(Entries shown)

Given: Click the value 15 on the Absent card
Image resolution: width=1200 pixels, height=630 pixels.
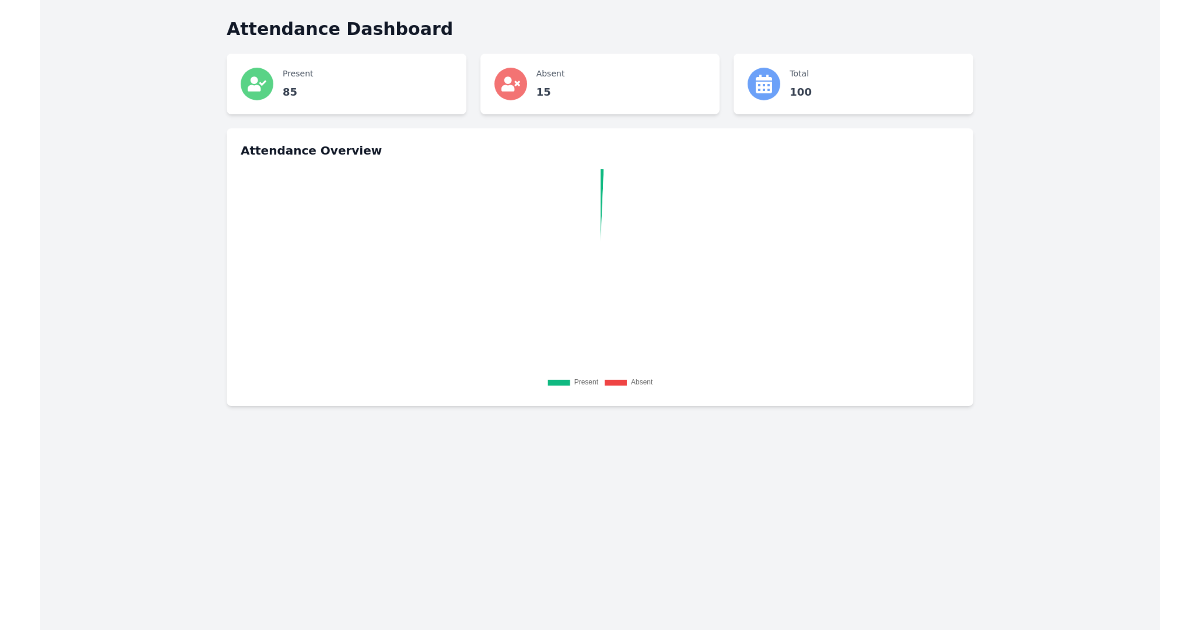Looking at the screenshot, I should click(x=543, y=92).
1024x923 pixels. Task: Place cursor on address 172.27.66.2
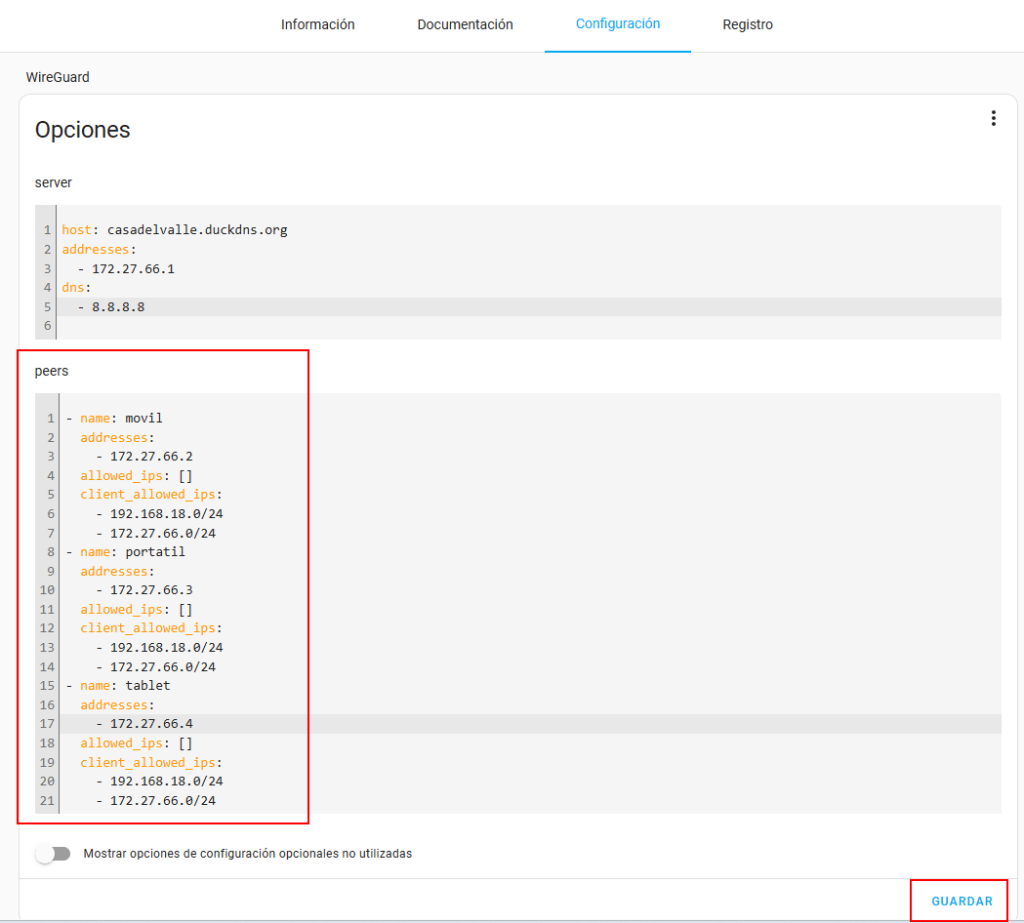click(150, 456)
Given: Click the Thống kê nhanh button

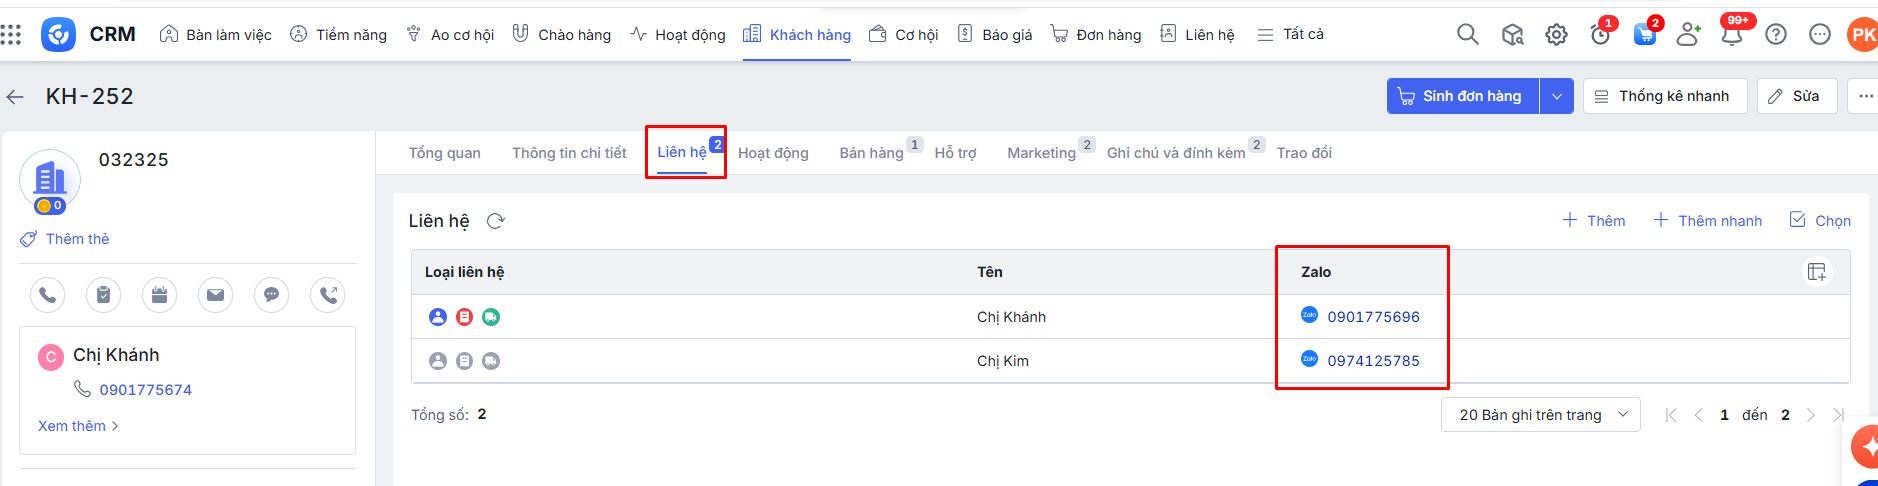Looking at the screenshot, I should [x=1664, y=97].
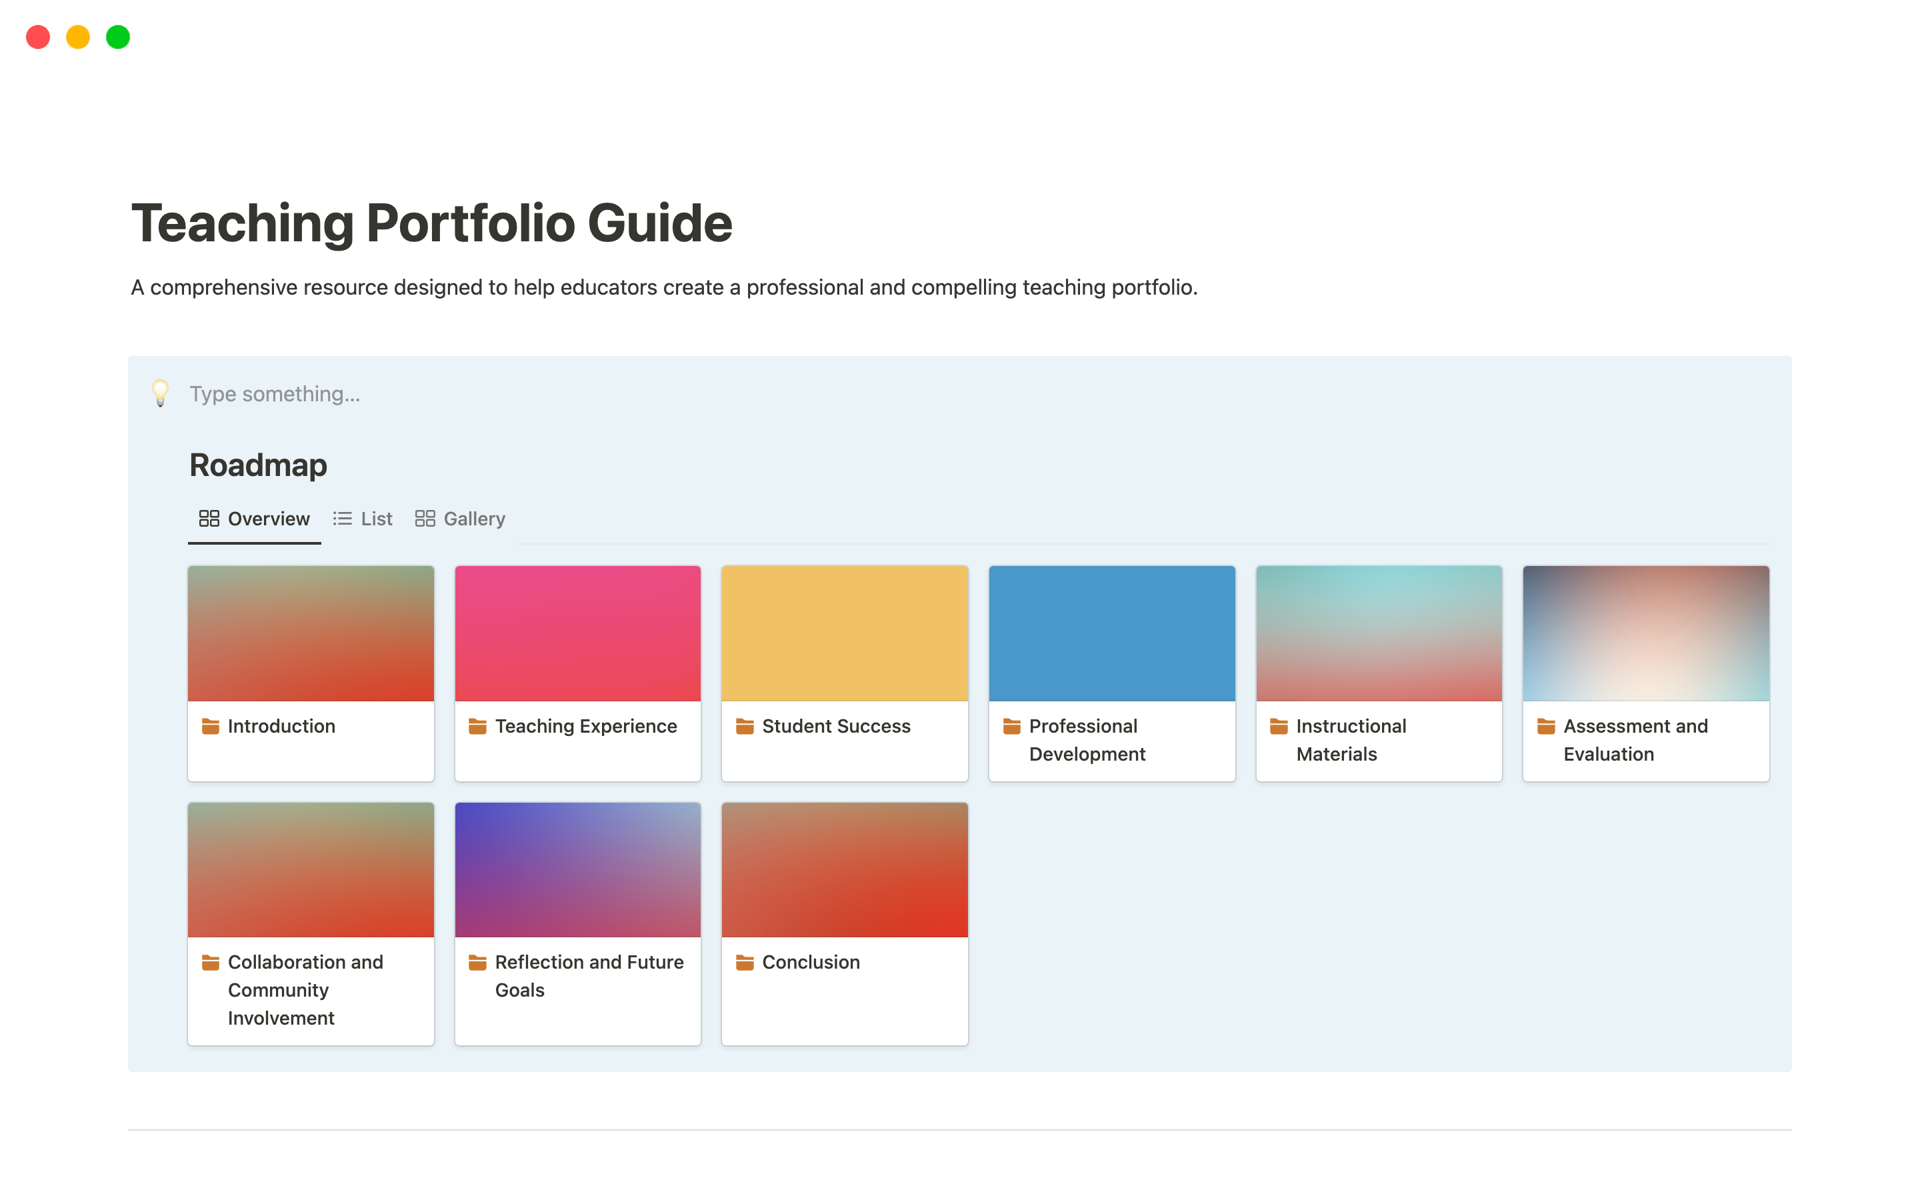The image size is (1920, 1200).
Task: Click the blue Professional Development cover
Action: [x=1111, y=633]
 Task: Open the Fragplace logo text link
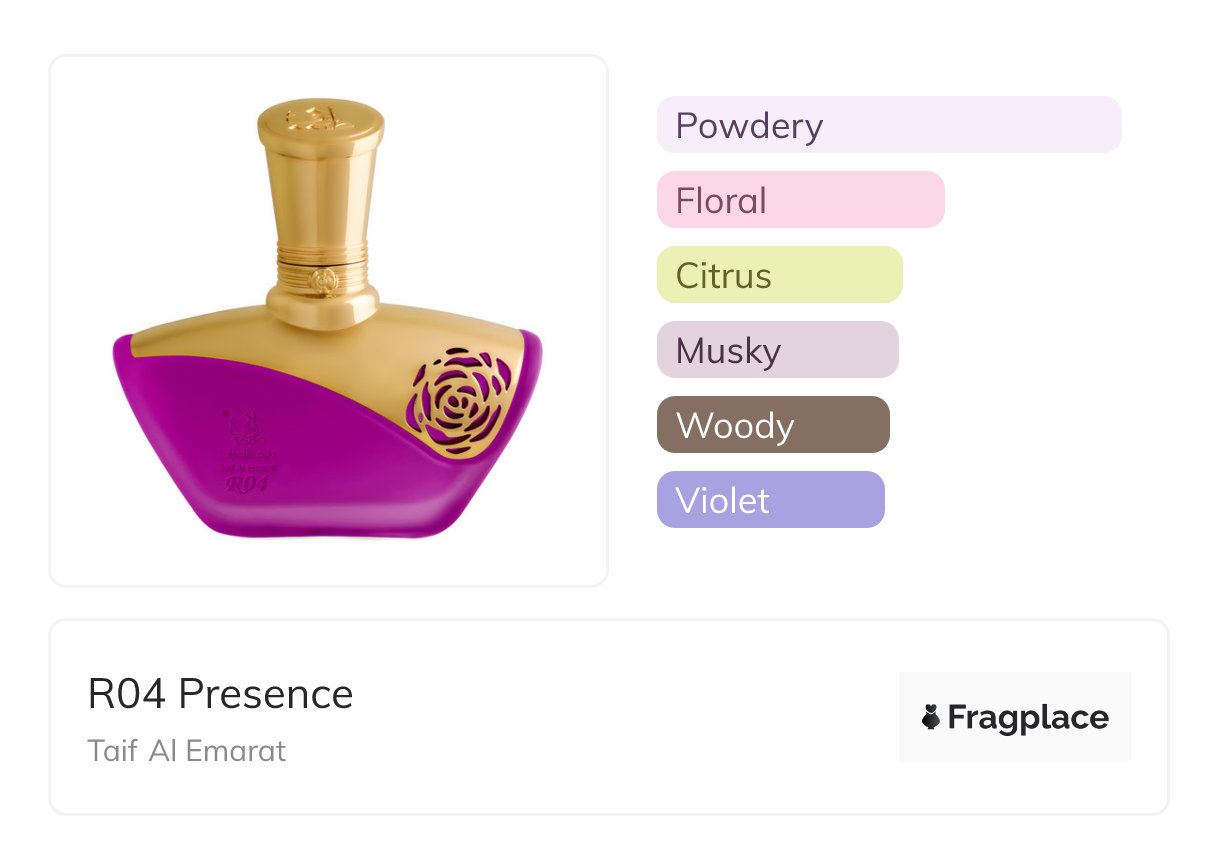(x=1027, y=717)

(End Entries shown)

Leave the pictures out and write out every entry exactly as given.

Given: Click the value 15 on the Absent card
Image resolution: width=1200 pixels, height=630 pixels.
Looking at the screenshot, I should click(x=543, y=92).
1024x923 pixels. Task: Place cursor on address 172.27.66.2
click(150, 456)
Given: Click the Thống kê nhanh button

Looking at the screenshot, I should [x=1664, y=97].
The image size is (1920, 1200).
Task: Click the blue Professional Development cover
Action: [x=1111, y=633]
 Task: Open the Fragplace logo text link
(x=1027, y=717)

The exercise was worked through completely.